Lets keep watching on our HDs.  As swimming and gymnastics give way to other Olympic stuff we know nothing about, we can snarf down a chicken finger and mutter “how did he/she do dat?”

   And Micheal Phelps’ teeth !!!  Dude, I LUV YA BUT you need a better dental role model than Marian Jones for several reasons.  Little kids are watching you.  Call me, I have a patriotic orthodontist that will cut you a deal.


 Fred Baron & Asbestos ???

Why is that such a clever connection ??? 


    Kindle is a “book Ipod”.  A book-sized mini- computer that stores 1,000 books and displays them one page at a time.  It is quite cool.  Holds potential as an awesome “chick and/or nerd magnet” for airports.

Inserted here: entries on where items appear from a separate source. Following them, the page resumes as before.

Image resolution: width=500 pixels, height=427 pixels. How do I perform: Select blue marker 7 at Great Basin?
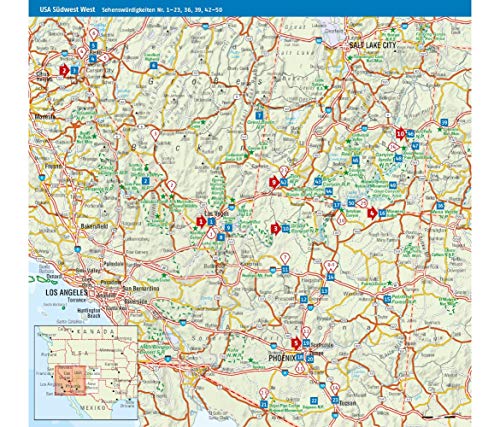tap(259, 116)
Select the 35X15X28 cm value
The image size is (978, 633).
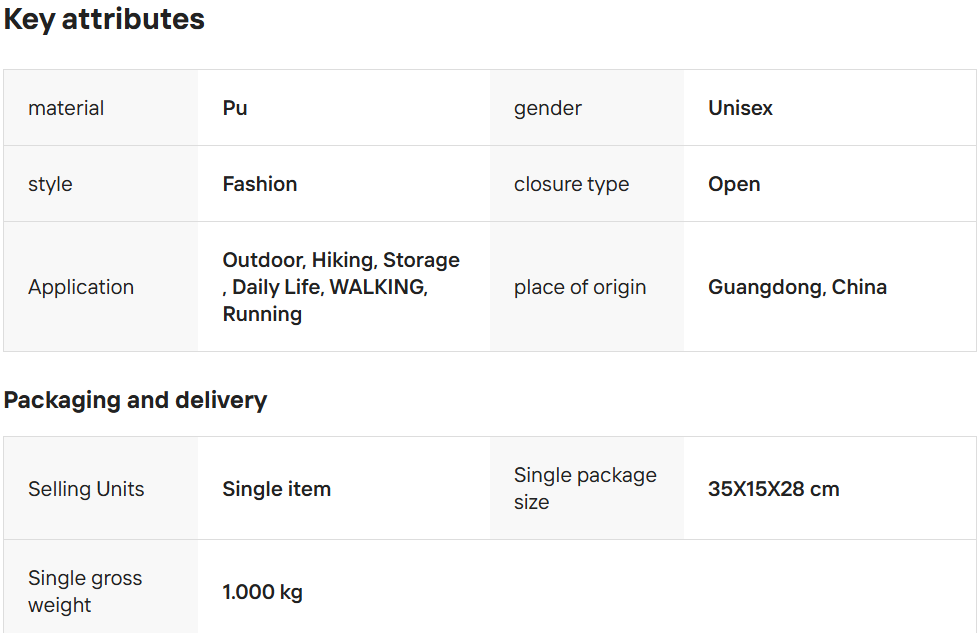773,489
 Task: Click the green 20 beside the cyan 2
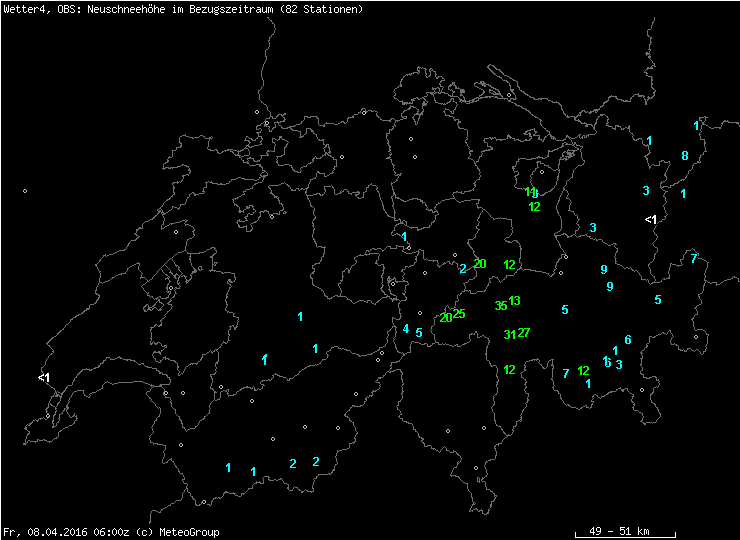[x=480, y=264]
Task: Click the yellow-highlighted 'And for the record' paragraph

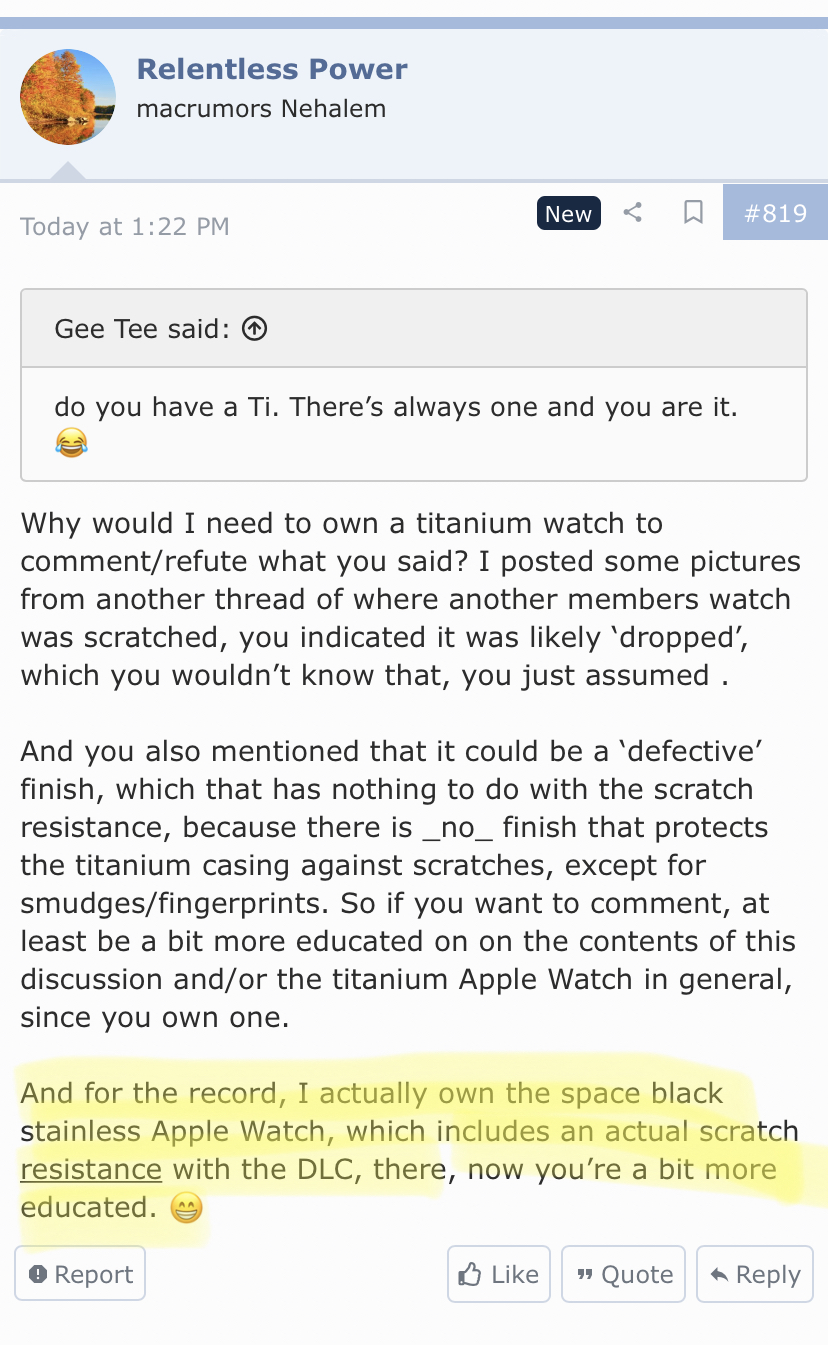Action: click(x=410, y=1150)

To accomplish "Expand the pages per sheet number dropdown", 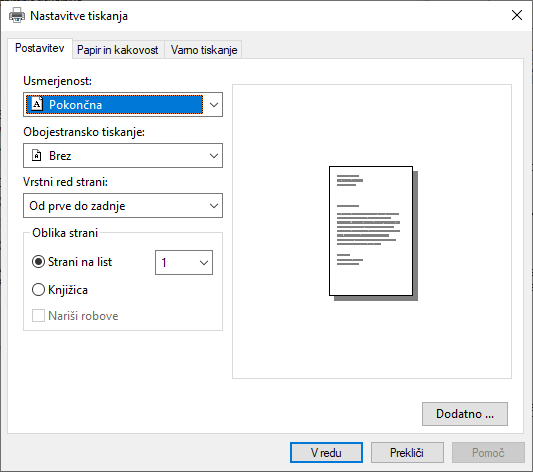I will click(184, 262).
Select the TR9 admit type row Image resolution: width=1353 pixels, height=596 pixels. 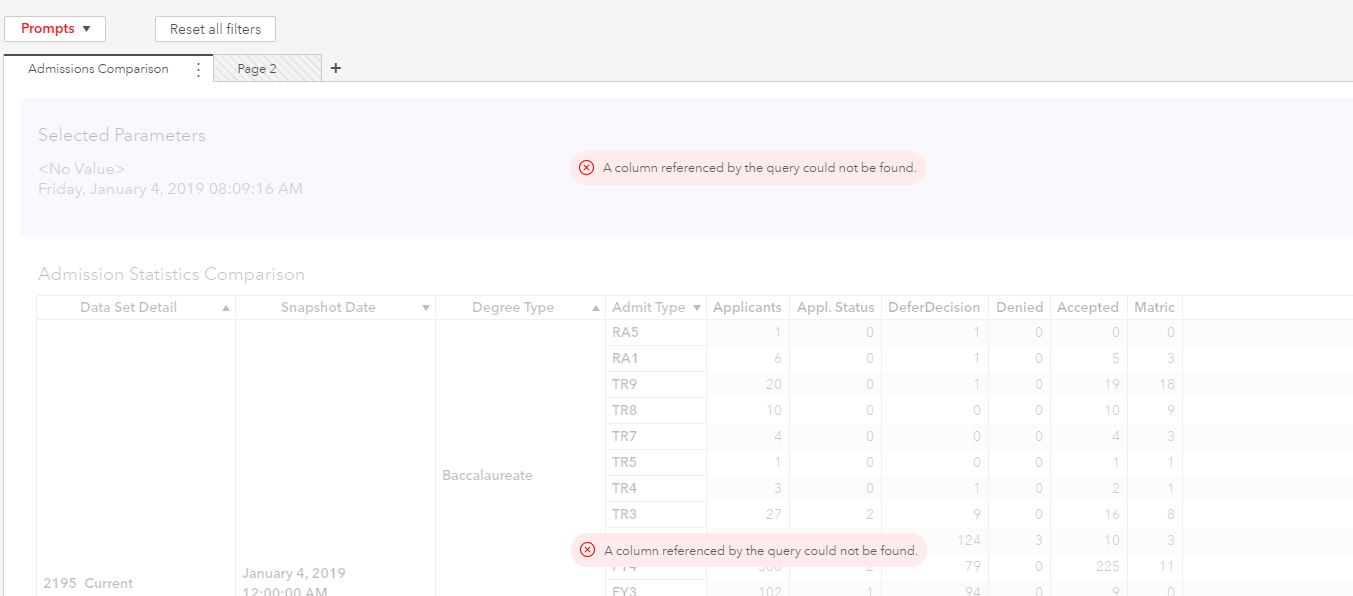(x=625, y=385)
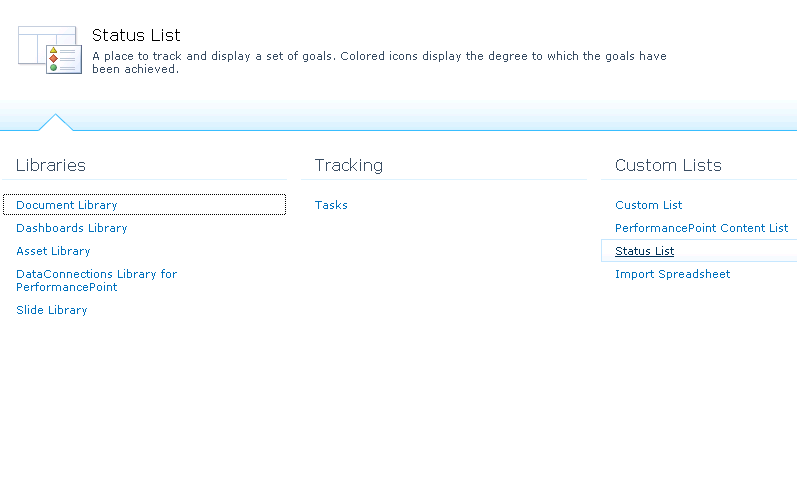Select the Dashboards Library link
This screenshot has height=480, width=797.
(72, 228)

   Upcoming BLS columns of special note – “America’s Dunkirk” and “Men, Messiahs & Ideas”.  Humdingers for sure …

   A number of readers are lamenting “the new road taken” by UNC Football.  Yes, it IS a path that UNC prefers not to acknowledge (not unlike a certain Chapel Hill ex-politician prefers not to acknowledge some things!) but it’s “just the way it is”.  Don’t get upset …. Just enjoy the “color and pageantry”.  Compartmentalize “the game” and ignore “how the sausage is being made”.  College Football Sausage can be quite tasty for sure.